In fact, not only do old trees continue to store carbon in their wood, forest soils also appear to be actively capturing carbon over time, although direct observations of this process are lacking. All told, by Luyssaert's calculations the relatively small remaining stands of old-growth forests in the U.S. Pacific Northwest as well as Canada and Russia consume "8 to 20 percent of the global terrestrial carbon sink," or roughly 440.9 million tons (0.4 gigatonnes) of carbon per year.

That is not even close to enough to balance the 1.8 billion tons (1.6 gigatonnes) released into the atmosphere by deforestation or crop-clearing. But it remains important—if unrecognized—in the present battle to combat climate change. Luyssaert suggests that credit—and money—should be given to protect such old-growth forests under carbon trading schemes and other economic mechanisms to combat climate change.
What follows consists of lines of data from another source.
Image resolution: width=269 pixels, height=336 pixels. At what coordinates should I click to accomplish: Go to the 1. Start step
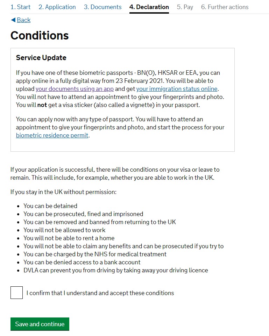pyautogui.click(x=20, y=7)
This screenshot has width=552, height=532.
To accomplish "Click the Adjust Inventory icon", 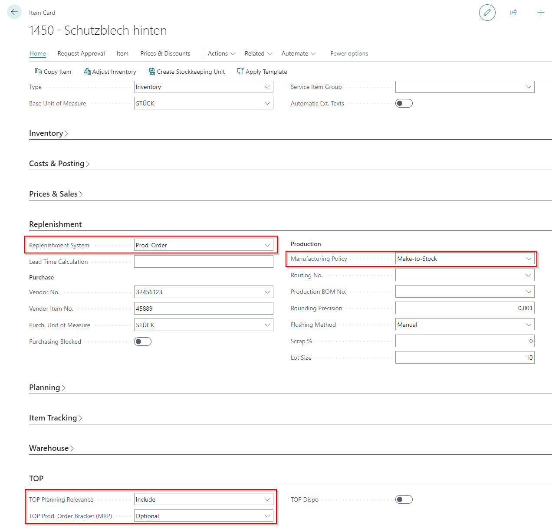I will [87, 72].
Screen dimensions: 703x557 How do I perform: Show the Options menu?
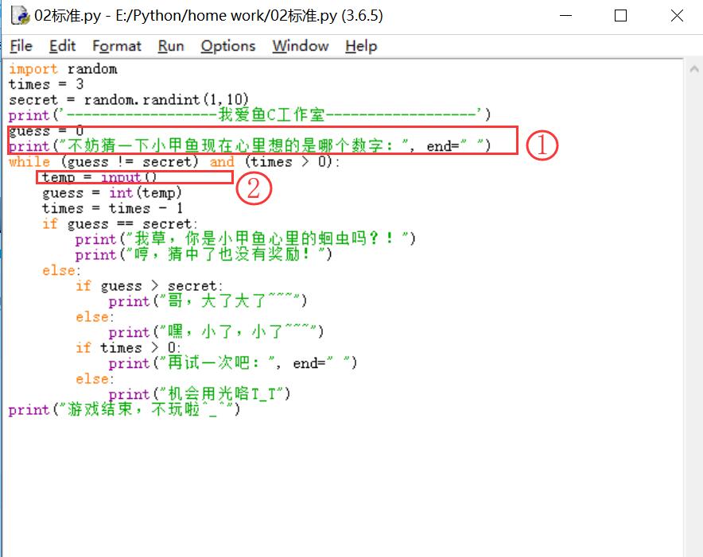(x=227, y=46)
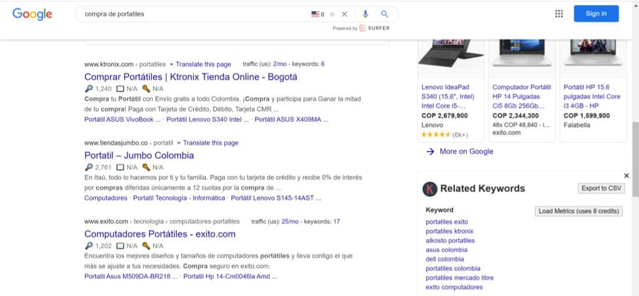Expand dropdown arrow beside ktronix.com URL
The width and height of the screenshot is (639, 296).
click(172, 64)
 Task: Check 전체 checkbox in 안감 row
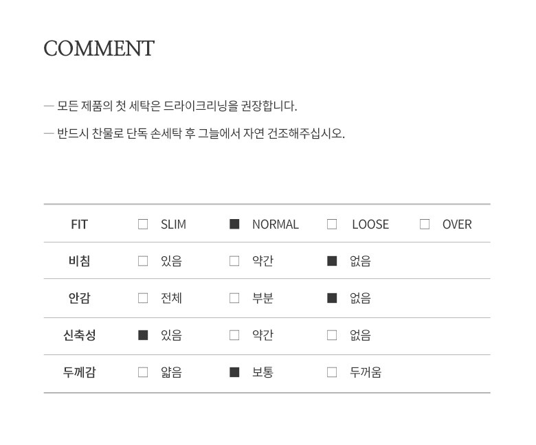(x=143, y=298)
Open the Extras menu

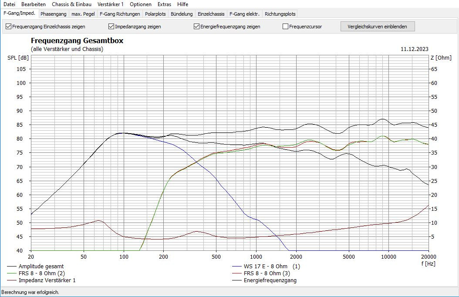point(164,4)
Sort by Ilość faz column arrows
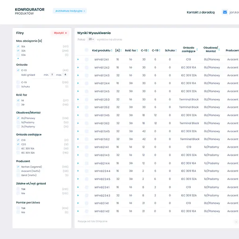 click(x=137, y=51)
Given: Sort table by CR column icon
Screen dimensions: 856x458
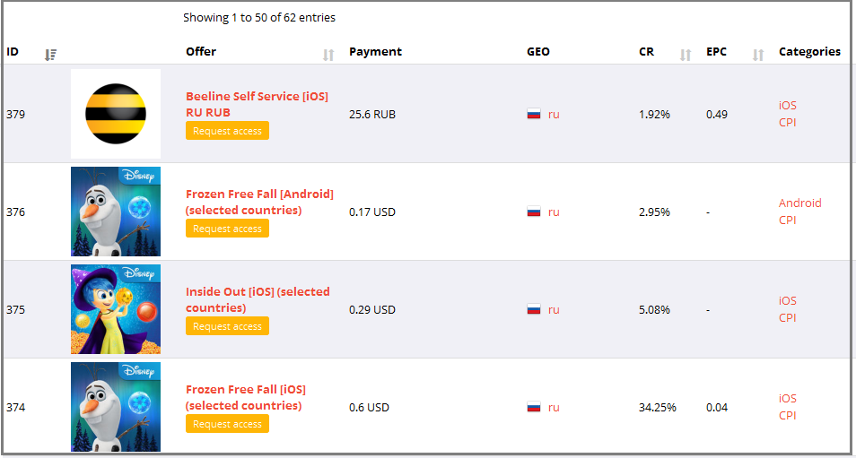Looking at the screenshot, I should tap(686, 55).
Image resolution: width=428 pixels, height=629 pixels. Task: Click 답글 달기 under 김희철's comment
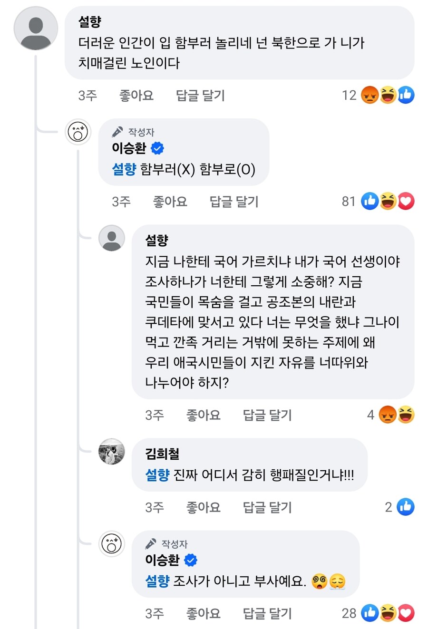coord(266,507)
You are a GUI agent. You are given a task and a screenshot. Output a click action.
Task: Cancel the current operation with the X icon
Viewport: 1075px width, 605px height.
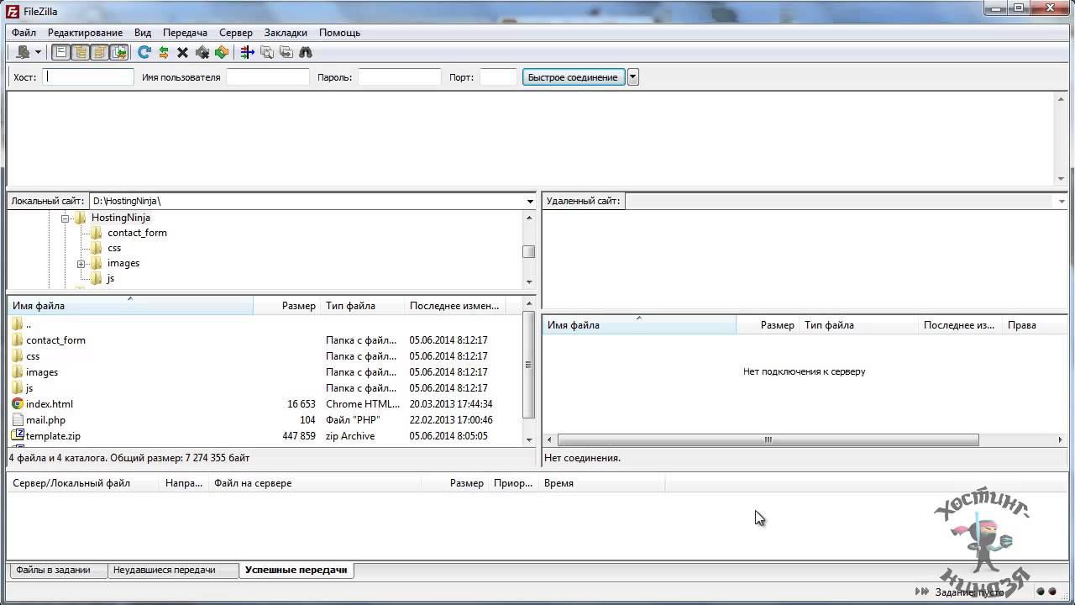182,52
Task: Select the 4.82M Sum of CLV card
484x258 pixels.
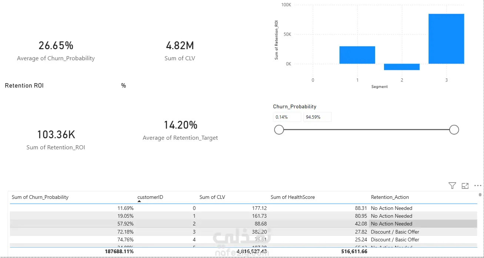Action: [180, 51]
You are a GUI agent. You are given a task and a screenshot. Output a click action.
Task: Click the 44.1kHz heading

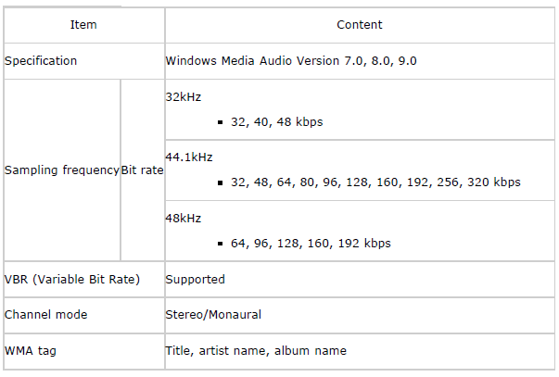point(189,157)
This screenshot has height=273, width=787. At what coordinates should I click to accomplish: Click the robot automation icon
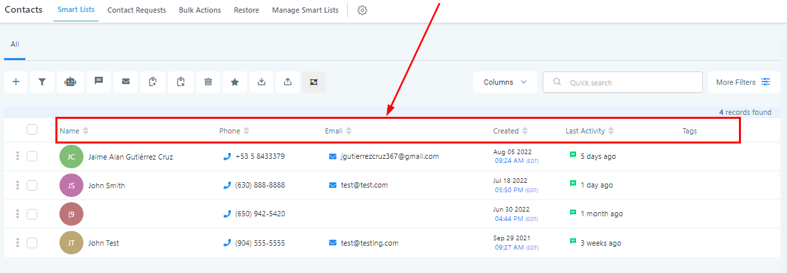(70, 82)
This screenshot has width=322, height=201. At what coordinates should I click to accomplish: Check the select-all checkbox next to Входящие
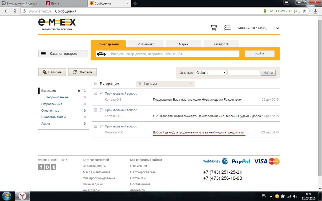(x=96, y=84)
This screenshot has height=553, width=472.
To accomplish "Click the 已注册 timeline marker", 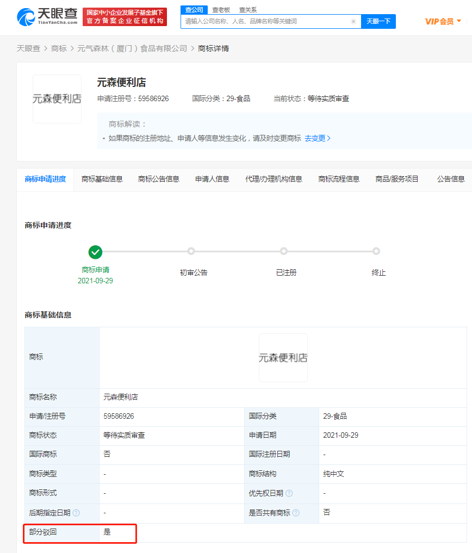I will (x=283, y=251).
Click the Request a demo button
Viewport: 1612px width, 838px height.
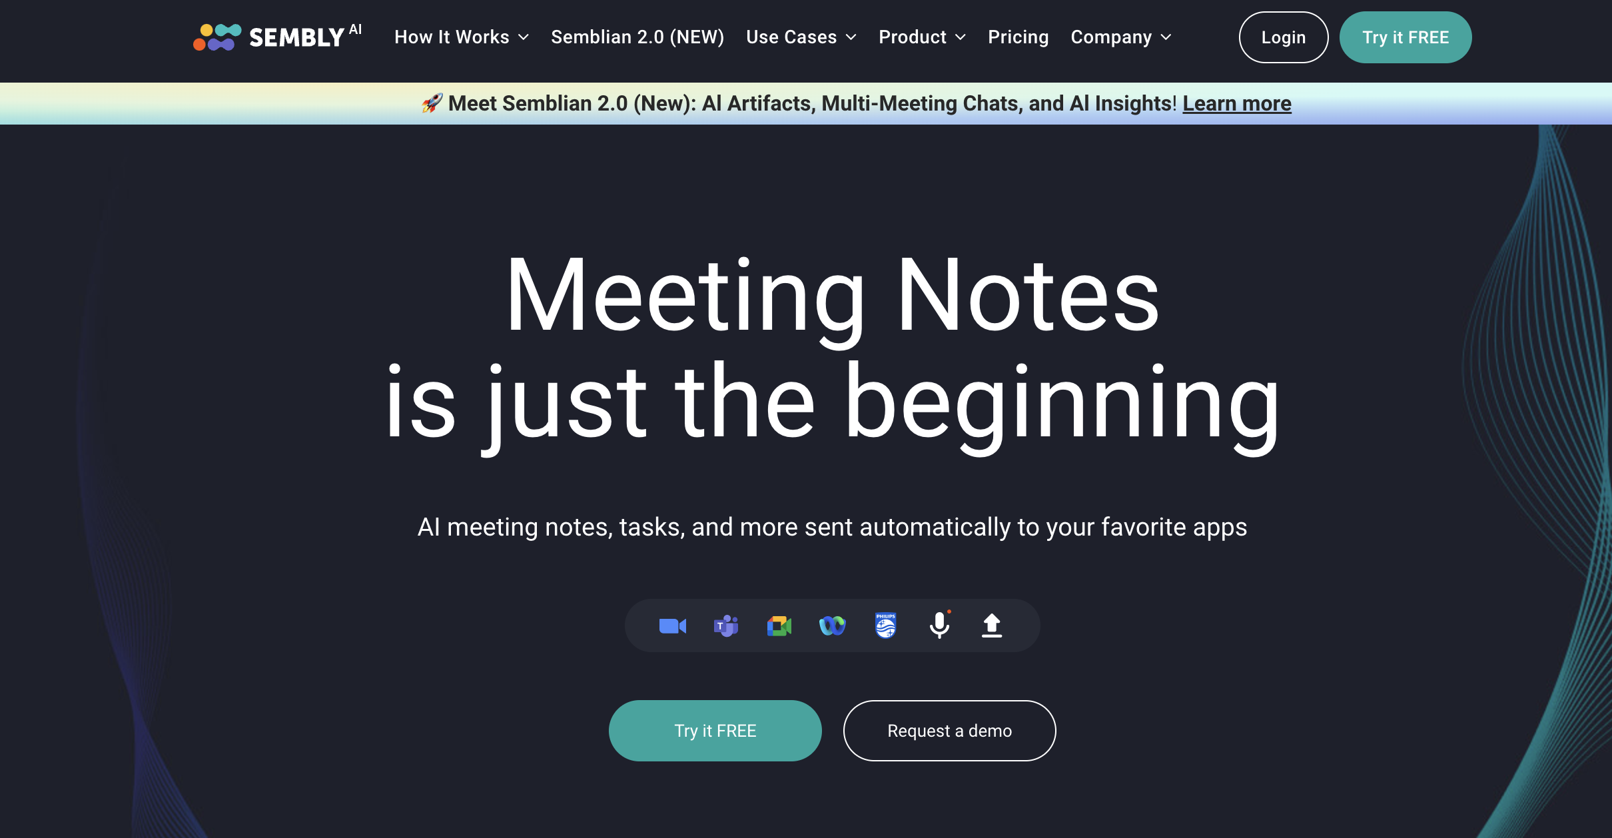pyautogui.click(x=949, y=729)
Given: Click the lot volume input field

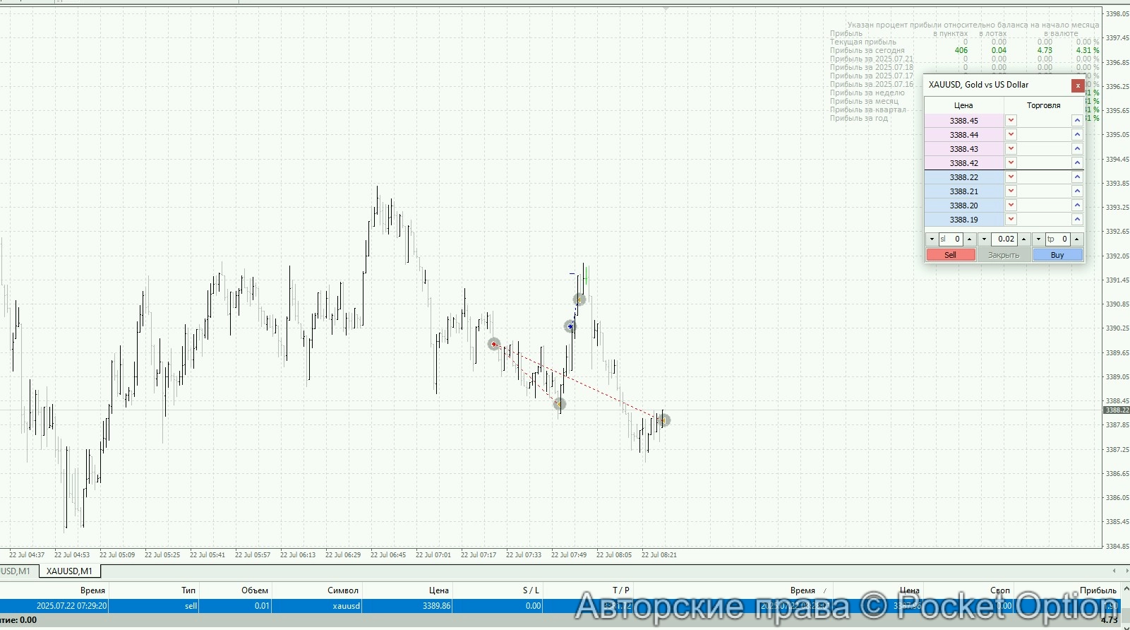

"Any kind of existing program that gives credit to reforestation could give credits to forest preservation," such as the carbon offsets based on tree planting, he says. "Instead of investing the money in a new forest, it could as well be used to protect an old forest."

But the case for old forests as carbon sinks is not airtight. The measurements used by Luyssaert rely on the flux of CO2 levels over the forest, but this kind of metric can be skewed by young stands of trees within an old-growth forest or an increase in growth as a result of higher atmospheric carbon dioxide levels, according to forest ecologist Mark Harmon of Oregon State University in Corvallis, who was not involved in the study.

"To really test this, one would need a far better data set that had different ages in the same system: that is very young, mature, old-growth and super old-growth in each system," he says. But "older forests should not be written off as places to store more carbon. Even if they aren't taking up more carbon, their harvest releases a great deal."

It remains unclear whether tropical forests, such as those of the Amazon or Congo, produce the same effect, due to much faster decomposition of dead plant matter in these climes. But preliminary results suggest they do. "The data that are available show that, like the boreal and temperate forests, tropical old-growth forests also continue to take up and sequester carbon," says forest scientist Eugenie Euskirchen of the University of Alaska Fairbanks, who was not involved in this research.

Protecting old-growth temperate and subpolar forests might prove a boon to the fight against global warming, also because of the soils they currently shade. "Many old boreal forests tend to be underlain by permafrost soils, which can contain many times more carbon than that stored in the vegetation," Euskirchen notes. Melting those soils is an ongoing climate calamity.